Dr. Vincent DeGennaro Jr. '02 | November 5, 2014
In the winter of 2009, just as the swine flu epidemic was peaking in New York City, I was a medical resident working in the ICU at Columbia Presbyterian Hospital in Manhattan. The viral epidemic swept across the U.S., causing 265,000 hospitalizations and over 12,000 deaths, according to the Center for Disease Control and Prevention (CDC). The New York City Department of Health, headed then by Dr. Tom Frieden, now director of the CDC, led a campaign encouraging hand washing and vaccination.
Quarantine for patients or health care workers was not considered a valid option during that epidemic, but now with one imported case of Ebola in New York City, quarantine has been implemented in several states in direct opposition to experts at the CDC and World Health Organization (WHO). Fear and politics, not science, are the reasons behind these contrasting policies.

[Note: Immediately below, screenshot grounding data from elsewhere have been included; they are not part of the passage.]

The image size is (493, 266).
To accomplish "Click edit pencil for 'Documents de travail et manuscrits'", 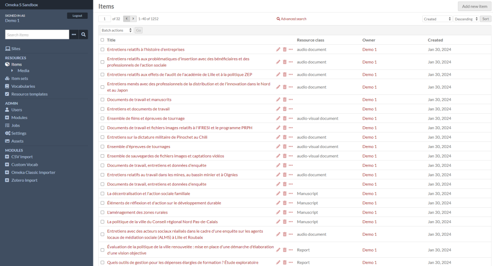I will (278, 100).
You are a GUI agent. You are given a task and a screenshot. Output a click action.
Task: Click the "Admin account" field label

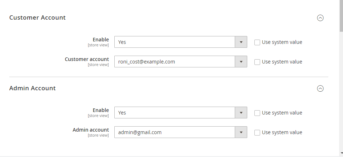tap(91, 130)
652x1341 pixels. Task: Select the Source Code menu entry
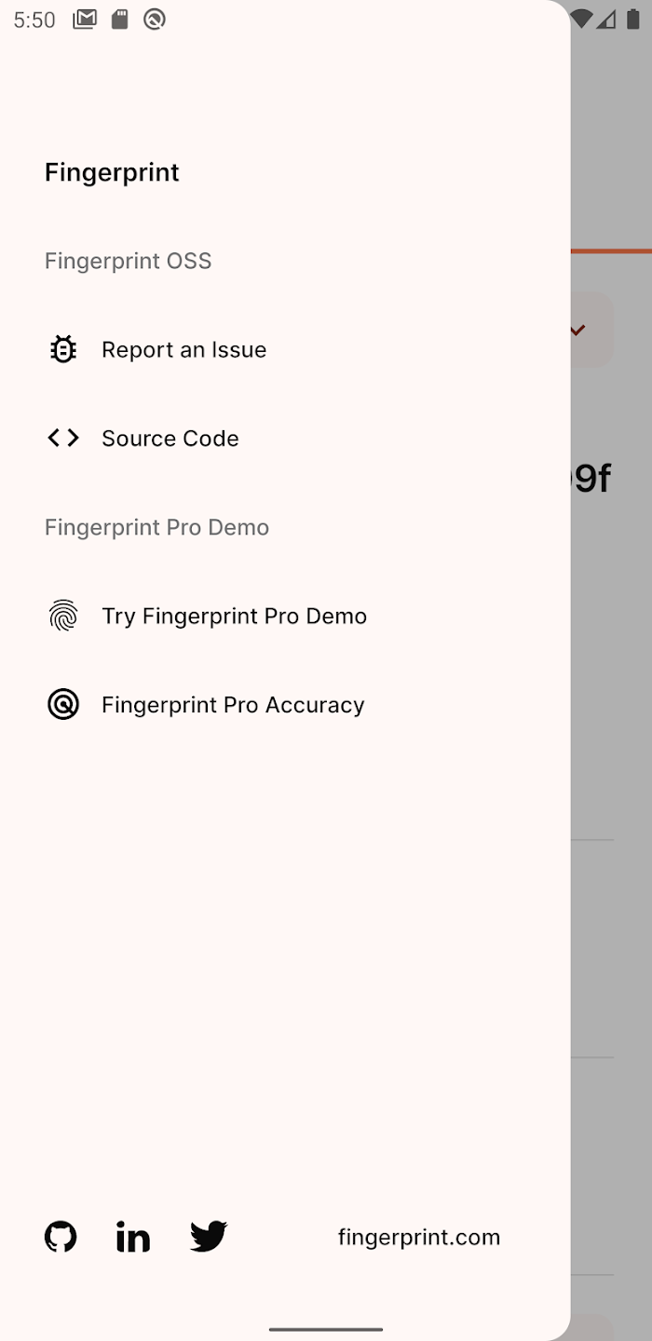(285, 438)
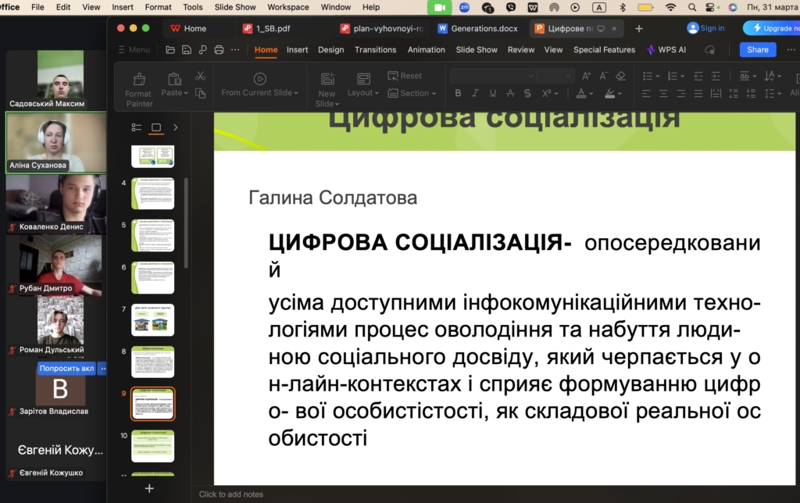Open the Transitions ribbon tab
800x503 pixels.
(375, 50)
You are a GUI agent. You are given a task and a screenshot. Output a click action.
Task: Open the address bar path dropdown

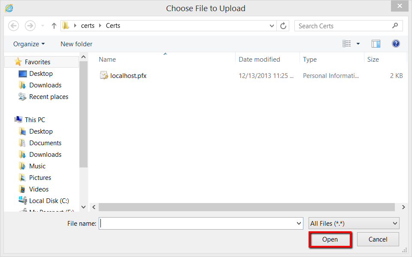272,26

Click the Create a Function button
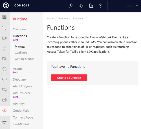tap(69, 78)
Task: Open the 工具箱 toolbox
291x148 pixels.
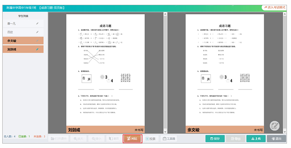Action: pos(169,139)
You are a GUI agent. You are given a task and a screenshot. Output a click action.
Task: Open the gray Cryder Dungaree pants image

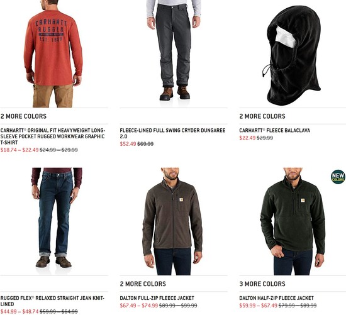tap(174, 50)
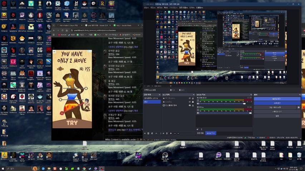Screen dimensions: 305x171
Task: Open the virtual camera settings gear icon
Action: pyautogui.click(x=299, y=107)
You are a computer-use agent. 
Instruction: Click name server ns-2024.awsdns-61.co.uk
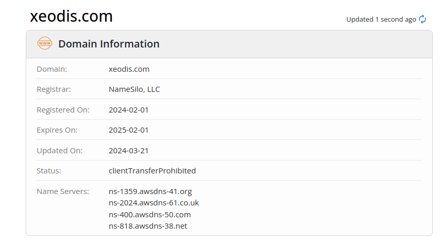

The differences between influenza and Ebola are striking, as are the different responses from the public and the state governments. Influenza is spread by respiratory droplets, meaning that a sneeze or cough can spread it, while Ebola requires direct contact with infected bodily fluids, an intimate occurrence not common on a subway or airplane. Left in the community, a person symptomatic from Ebola will, on average, infect two other people, while influenza patients will infect three others and measles as many as eighteen people.